When encoding Windows media video or audio, you have two options. You can either ‘push’ the stream or ‘pull’ the stream. Each method has advantages and disadvantages which we will discuss here and help you to choose the method best for your circumstances.

 

Pushing a stream:

With a push stream, the local machine running the encoder is initiating the connection. This connection has to be made with a streaming server.

The main advantage of pushing a stream is that router port forwarding and firewall exceptions do not have to be made. A static IP address is not required to push a stream which would be necessary with the pull method. Static IP addresses are less common than they used to be and with some ISPs they have to be paid for. On an internet connection with no static IP address available, pushing the stream will be your only option. A push stream is generally less stable than a pull stream and would consume more local bandwidth because it is constantly connected to the streaming server that it is pushing to.

A push stream would normally be used for short one off webcasts rather than 24/7 webcasting because of its inherent bandwidth overheads.

 

Pulling a stream:

With a pull stream, a streaming server (or a viewer) initiates the connection with the encoding machine. It is possible to webcast without the use of a streaming server using the pull method; however, if more than 2 or 3 people connect to the stream simultaneously it will suffer and not be delivered properly to any of the viewers. When a streaming server is ‘pulling’ from the local encoder it would be possible to have hundreds of thousands of viewers without the stream suffering at all.

One of the big advantages of pulling a stream is that the server will only connect to the encoder when the stream is requested by a viewer. This means that you will be limiting your local bandwidth usage by using this method because you will not have to be constantly connected to the server. This obviously makes it much more suitable for constant 24 hour streaming. It is possible to restrict access to the encoder by IP address – which means you can only allow the streaming server to connect and restrict any unauthorised access. Windows media encoder also records and IP address of connections so you can see who is connected at any time.
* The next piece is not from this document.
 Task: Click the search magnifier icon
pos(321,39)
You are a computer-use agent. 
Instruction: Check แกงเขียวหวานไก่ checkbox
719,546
One disadvantage of using this method is that in order for the streaming server to connect to the encoder, port forwarding and firewall exceptions will have to be set up. Using the pull method is ideal for streaming from a static location where the configuration of the network stays constant.

 

Conclusion:

When choosing the method you are going to use, the best thing to do is ask yourself a few questions before you start.

1.       Do I have a static IP address?

2.       Am I going to be broadcasting for longer than a few hours at a time?

3.       Do I have access to the router to set up port forwarding or firewall exceptions?

4.       Will I be broadcasting from more than one network?

If you answered no to the first question then pulling a stream will not be an option for you. If you are going to be broadcasting for more than a few hours pulling the stream would be the obvious choice because you will save on bandwidth use. Without access to the router (or someone who does have access) you will not be able to set up the port forwarding properly and the streaming server will not be able to connect to your encoder with the pull method which mean, you will have to push. When you are broadcasting from more than one network, the settings are likely to be different on each network. Pushing the stream would most definitely be a better option here because it will work regardless of the network security in most instances.